> **SUPPLIED MATERIAL**:
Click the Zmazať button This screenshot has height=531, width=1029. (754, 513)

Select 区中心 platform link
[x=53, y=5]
--
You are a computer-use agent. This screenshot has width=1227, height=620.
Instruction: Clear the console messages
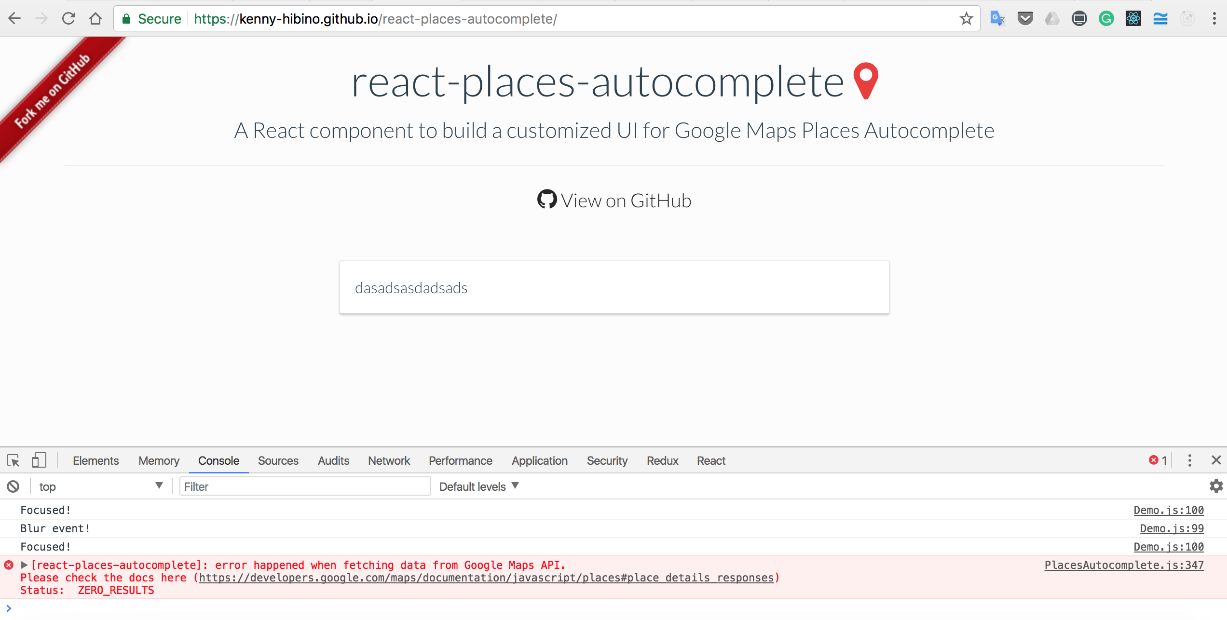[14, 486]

> **PROBLEM TO WORK ON**: Rewrite the lines above that begin at the one containing "Click the Zmazať" and end with the one containing "[x=53, y=5]", with "button" swapped for "control" and everything else unchanged.

> **RESPONSE TO THIS TASK**:
Click the Zmazať control This screenshot has height=531, width=1029. (754, 513)

Select 区中心 platform link
[x=53, y=5]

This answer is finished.